La filosofia di Ludwig Feuerbach e quella di Friedrich Nietzsche ebbero una grande rilevanza nella sua formazione. Di Feuerbach mise in luce il «salto» oltre Hegel (e anche oltre Marx) nel rivendicare la positività del mondo sensibile, «autentica fuoriuscita dal carcere della filosofia della riflessione», grazie alla quale l’uomo totale, in carne e ossa, torna ad essere il fondamento reale di ogni attività e dimensione della vita, riappropriandosi delle qualità («predicati») che ha alienato nella divinità. La scoperta di Feuerbach della dinamica dell’alienazione religiosa è secondo Löwith fondata su questa rivalutazione della corporeità e della sensatezza della realtà naturale. Ma è con Nietzsche, egli sostiene, che l’ateismo riesce ad accompagnarsi alla proposizione di «una seconda forma di innocenza», riscattando il mondo a se stesso: la critica del cristianesimo nietzscheana supera il nichilismo, cioè elimina la prospettiva teologica che questo mondo sia apparente, e pone le basi per la possibilità della «trasvalutazione dei valori». Ma l’avvento del nazismo nel 1933, e il feroce disinganno per l’opzione di Heidegger a favore di Hitler, resero contestualmente manifeste anche le carenze della ricerca nietzscheana.
Ripercorrere le tappe dell’apprezzabile tentativo di Karl Löwith è una conferma che per quella totale «trasformazione e dissoluzione della teologia in antropologia», in cui Feuerbach ravvisava il compito dell’età moderna, era necessaria la scoperta della nascita del pensiero come immagine dalla realtà biologica.
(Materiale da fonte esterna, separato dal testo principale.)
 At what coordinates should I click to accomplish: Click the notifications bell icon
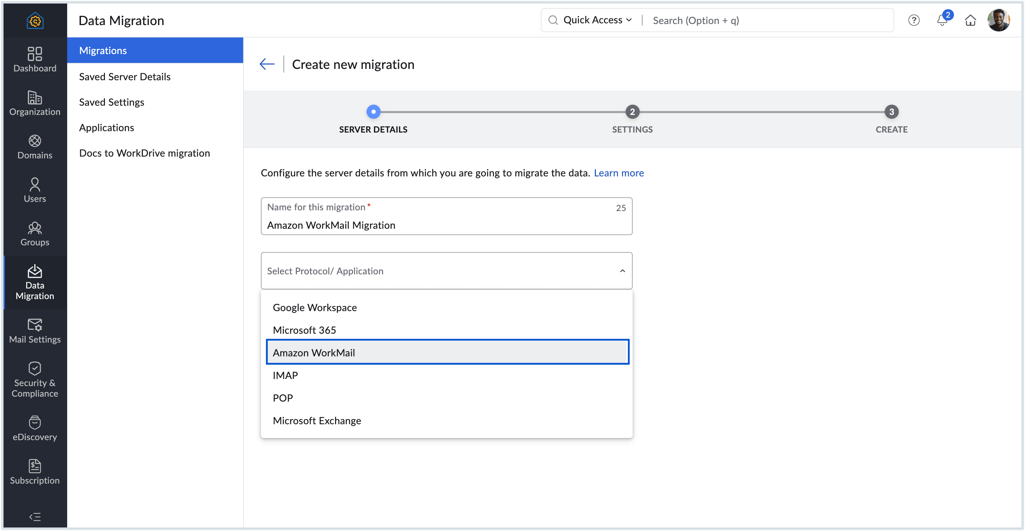pos(942,20)
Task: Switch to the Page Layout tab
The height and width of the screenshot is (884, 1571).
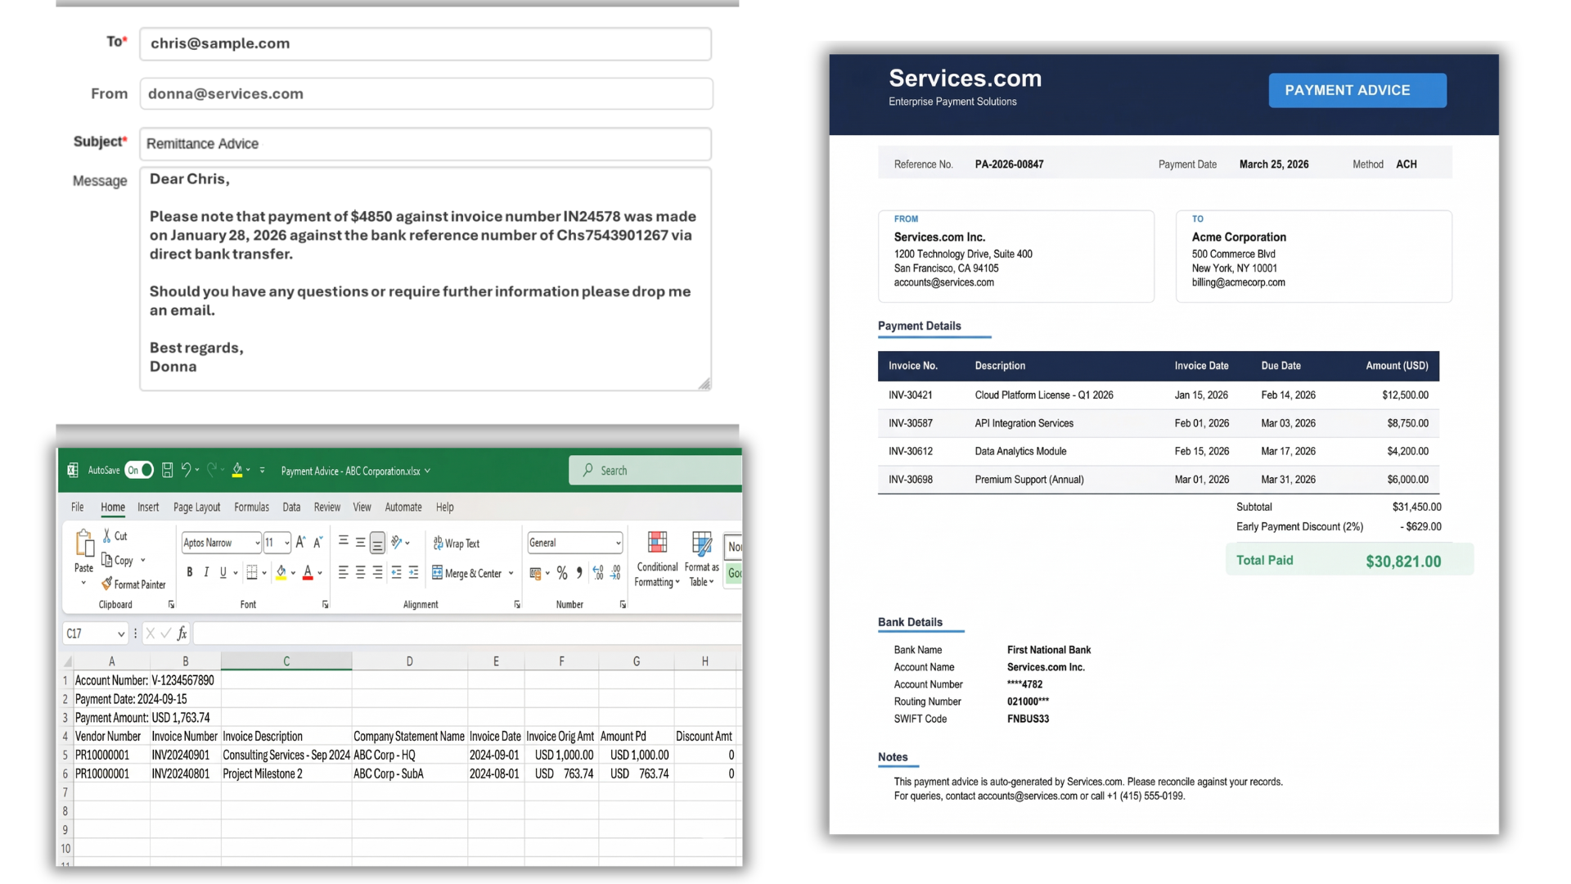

La sfida per l’affermazione di questa nuova idea di realtà umana si propone oggi con la massima urgenza, se pensiamo all’incalzare delle questioni bioetiche e al rinnovato protagonismo della religione nella sfera pubblica e privata.
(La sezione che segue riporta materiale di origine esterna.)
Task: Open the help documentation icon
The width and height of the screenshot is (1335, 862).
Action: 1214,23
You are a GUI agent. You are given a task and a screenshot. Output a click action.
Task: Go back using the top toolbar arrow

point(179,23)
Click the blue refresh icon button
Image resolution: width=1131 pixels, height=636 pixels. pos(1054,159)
Particolarmente utile in questo senso è la ristampa, in appendice del libro, del saggio del 1966 La libertà di fronte alla morte (Die Freiheit zum Tode): una serrata disamina sul tema della libertà di morire dal mondo classico, nel quale il suicidio era ammesso come atto estremo di umanità, al mondo cristiano, fino a Spinoza, Hume, Kant, Hegel, Heidegger, che unanimemente lo condannano. Alla condanna da parte della Chiesa, che sostiene che la vita è un dono di Dio di cui l’uomo non può disporre, il pensiero laico di Löwith oppone il generico principio del «diritto di morire», analogamente a quanto ha sostenuto Umberto Veronesi nelle recenti polemiche sul testamento biologico.
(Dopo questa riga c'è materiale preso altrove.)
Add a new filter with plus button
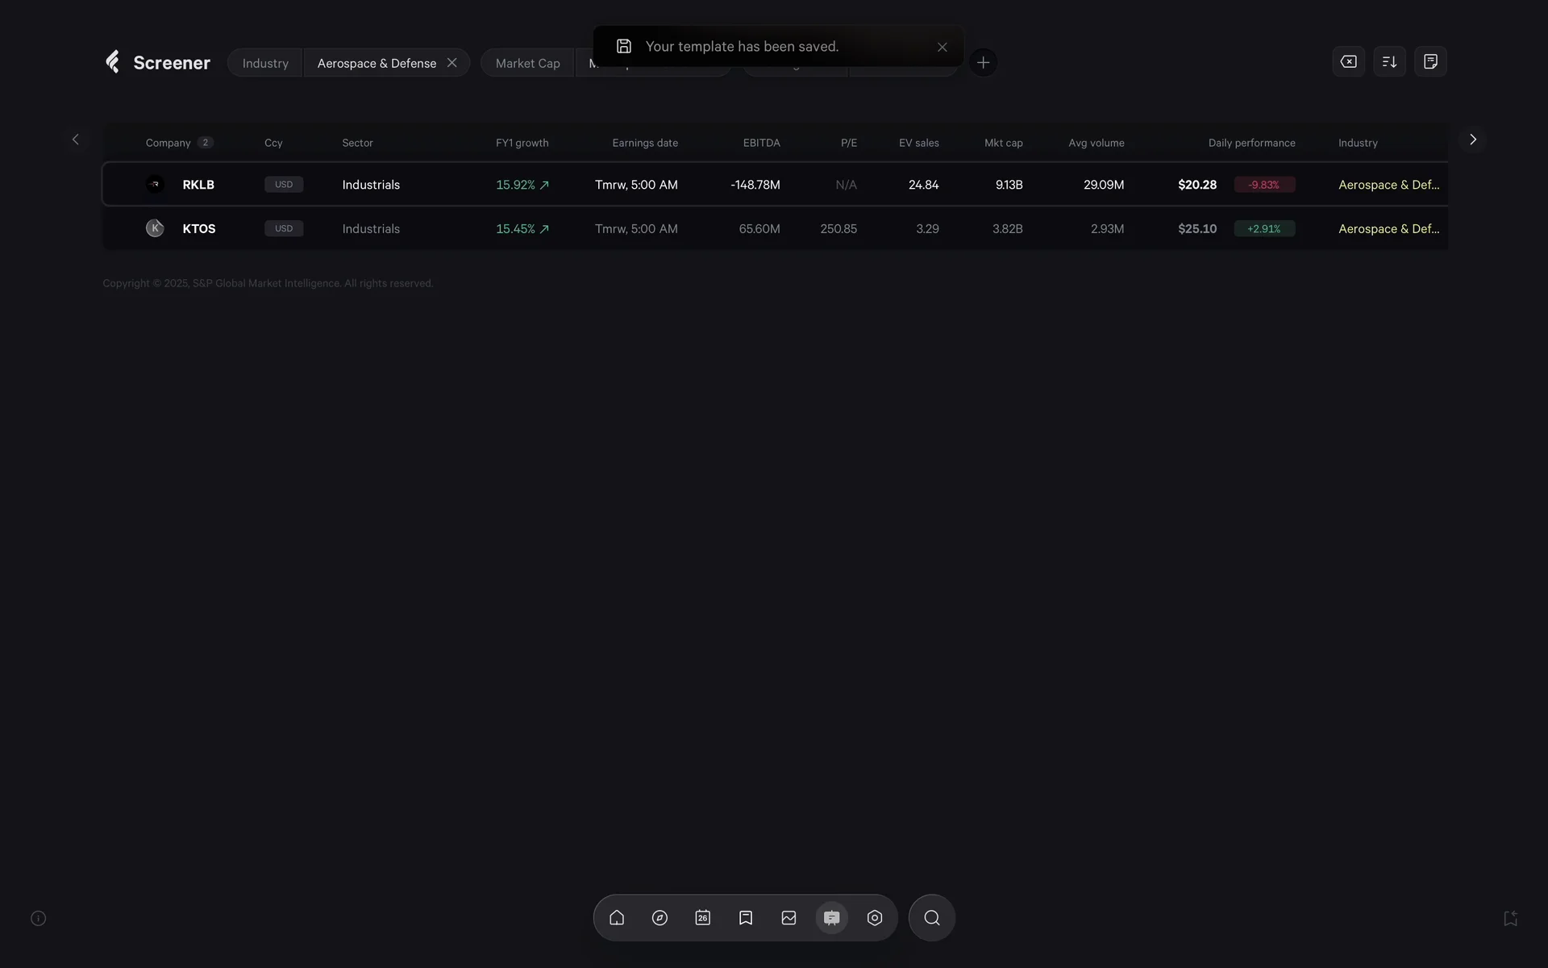tap(983, 62)
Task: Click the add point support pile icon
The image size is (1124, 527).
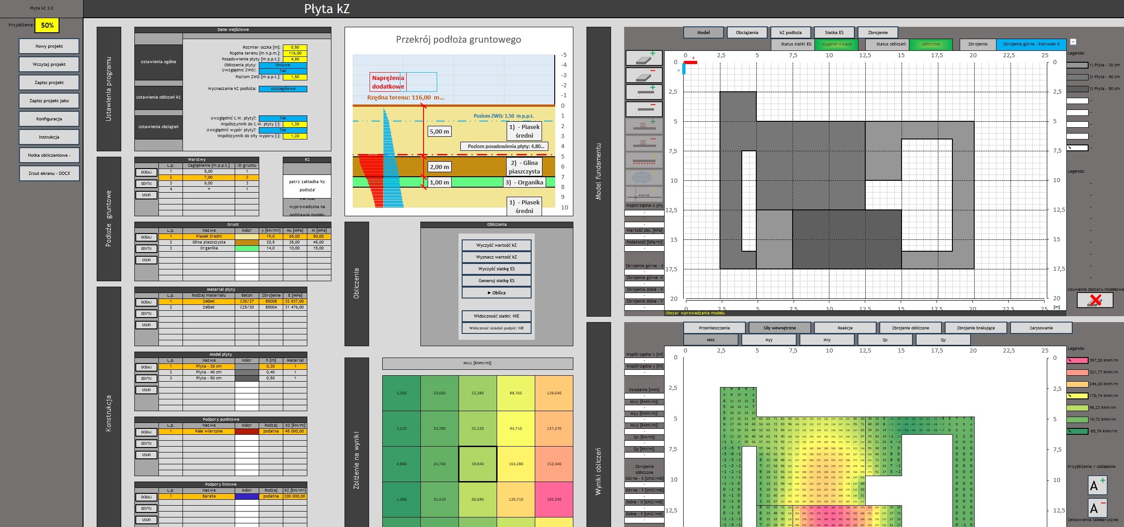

Ma le ragioni della ragione, anche in questo caso, non sono sufficienti per le indispensabili distinzioni che la delicata questione richiede. Il «disincanto» non basta. La parabola intellettuale di Löwith è una rappresentazione emblematica del punto massimo di sviluppo, e poi di crisi, a cui un onesto esercizio del pensiero razionale può condurre. L’esito scettico della sua ricerca infatti approda, come nell’epoché dei Greci, al «silenzio del mondo» e alla «pausa dell’intelligenza», fino alla simpatia mostrata per il buddismo zen della spiritualità giapponese: contemplare e ascoltare, senza sperare. Non gli consente di arrivare all’autentica scoperta della modernità, oltre la morte di Dio, oltre il nichilismo: che la vera natura dell’uomo è essere e pensare, e poi lottare, in e per il rapporto con gli altri esseri umani.